La gratuité des cours dans les établissements scolaires publics tant clamée par le ministère en charge de l’éducation nationale s’observe dans certaines écoles par des conditions peu favorables tant pour les enseignants que les élèves. À l’école officielle et communale de Dembé, le constat est bien plus qu’alarmant.
Nous sommes à l’école officielle et communale de Dembé, dans le 6ᵉ arrondissement de la cité capitale. Il est environ 7 heures ce lundi 27 novembre 2023. Un nouveau jour, une nouvelle semaine que les élèves de cette institution éducative espéraient la meilleure pour une reprise de cours. Sacs au dos pour certains, et pour d’autres, des sachets plastiques contenant de quoi prendre note en classe. De loin, l’on pouvait apercevoir un enfant, la dizaine approximativement, avec sur sa tête un tabouret, ses ardoise et cahier sous ses aisselles.
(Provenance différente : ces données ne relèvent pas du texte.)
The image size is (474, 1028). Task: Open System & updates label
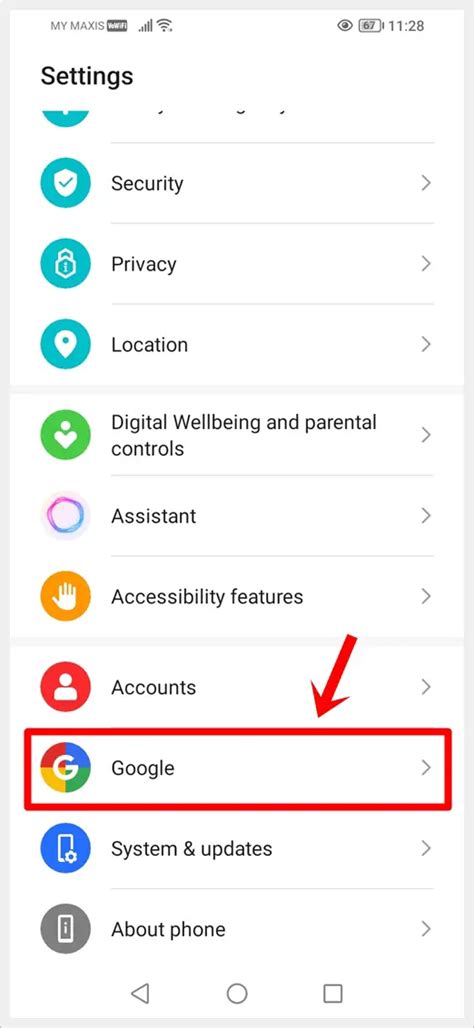pos(191,848)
Ils sont tous enthousiastes, ces jeunes élèves, qui, grâce à leur regard innocent, exprimaient le désir de rejoindre leurs salles de classes. Un désir tant accentué chez certains qui décident de faire le tour de l’établissement, question d’être surpris par une bonne nouvelle, comme quoi, « regagnez votre classe » par exemple. Mais de quelles salles de classe parle-t-on ? Celles dans lesquelles « les enfants restent à même le sol. Quelques fois pour les tous petits, la direction achète des nattes. Pour les grands, comme ils ne peuvent pas s’asseoir sur des nattes parce que c’est difficile pour eux de prendre notes dans ces conditions, certains viennent avec des petits bancs. D’autres aussi s’arrangent avec des briques. Chacun se débrouille comme il peut », témoigne Madjilom Costa, Directeur de l’école de Dembé.
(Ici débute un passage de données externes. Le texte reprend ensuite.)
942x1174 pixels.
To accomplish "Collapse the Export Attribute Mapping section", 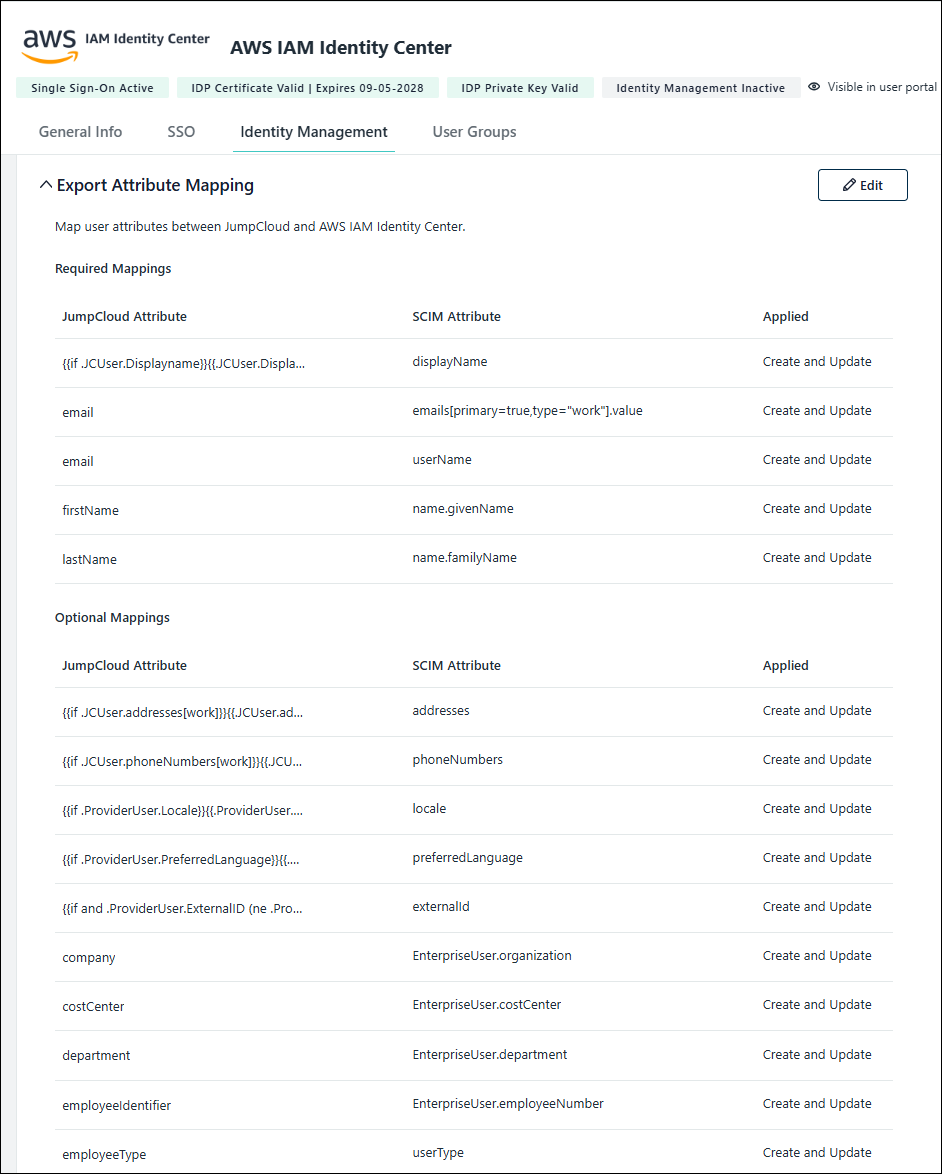I will point(45,185).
Deux gros bâtiments délabrés, laissés à la merci de la mère nature, sans portes, sans fenêtres et encore moins sans tables et bancs. Pour un établissement scolaire, il n’y a que ce tableau noir, au fond de chaque classe qui nous rappelle que nous sommes dans un environnement éducatif. Entre les va et vient des commerçants qui vont à la recherche de leurs marchandises dans les magasins au sein de l’établissement, des commerçants ou vendeurs ambulants qui se sont fait une place sous les arbres de l’école, les consommateurs des excitants notamment avec leur bouteille de colle à la bouche, l’école officielle et communale de Dembé n’est plus une case pour les élèves. Chacun y trouve pour son compte. « A l’école communale, la maîtresse vient le matin et constate que les bandits dorment carrément dans la salle. Et comme elles ont pour la plupart peur, elles attendent que les hommes viennent. Chaque matin, il faut négocier au moins 5 ou 10 minutes avant d’avoir accès à la salle. Parce que quand tu vas demander à un bandit de libérer la salle, il te dira qu’il est fatigué ou qu’il ne sort pas tout simplement » raconte un habitué des lieux.
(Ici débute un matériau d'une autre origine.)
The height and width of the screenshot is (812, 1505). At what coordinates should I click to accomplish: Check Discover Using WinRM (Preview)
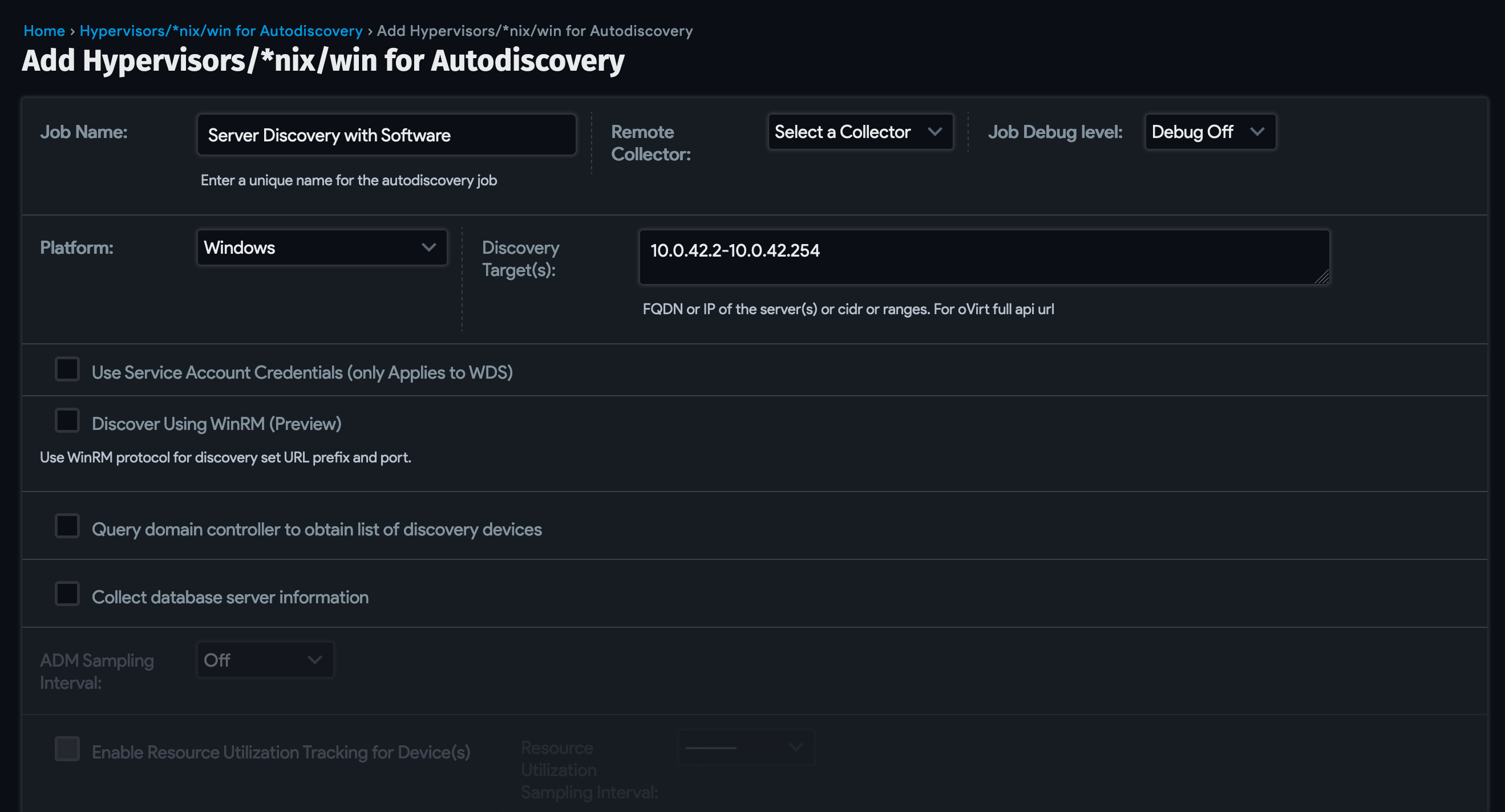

Une réalité qui se manifeste avec force dans une école en pleine capitale, sous le regard impuissant des responsables. « Les portes et les fenêtres ont été arrachées par les bandits du marché. Et ce sont toujours eux qui ont cassé et vendu les tables et bancs qu’il y avait. Sinon, au début, les classes étaient équipées », tente d’expliquer le directeur de l’école de Dembé. Pour lui, « les portes et fenêtres qu’on pose ne sont pas de bonne qualité, raison pour laquelle ils (les bandits) les enlèvent facilement ».
Entre le marché, l’école et les conditions dans lesquelles sont éduqués ceux qui sont censés assurer la relève, tout porte à croire que le secteur éducatif est loin d’être une priorité.« Nous vivons dans la crainte parce que les élèves à cet âge ont tendance à tout copier. Et les plus curieux, c’est encore grave, quand ils voient les gars avec les bouteilles à la bouche, ils seront tentés de le reproduire. Et vous pensez qu’ils finiront comment ces enfants ? L’école et le marché ne peuvent pas aller ensemble », se plaint Madjilom Costa.
Pour le Directeur de l’école communale, ayant subi plusieurs pressions du fait de la publication des images relevant des conditions d’éducation dans lesquelles les élèves évoluent, « La direction fera de son mieux pour doter les salles de classes de nattes pour celles qui n’en ont pas encore. Nous n’avons pas les moyens pour les tables et bancs ». Comme quoi, nous sommes tenus d’attendre la levée de la grève pour apprécier l’évolution des conditions d’études de ces futurs cadres de la nation.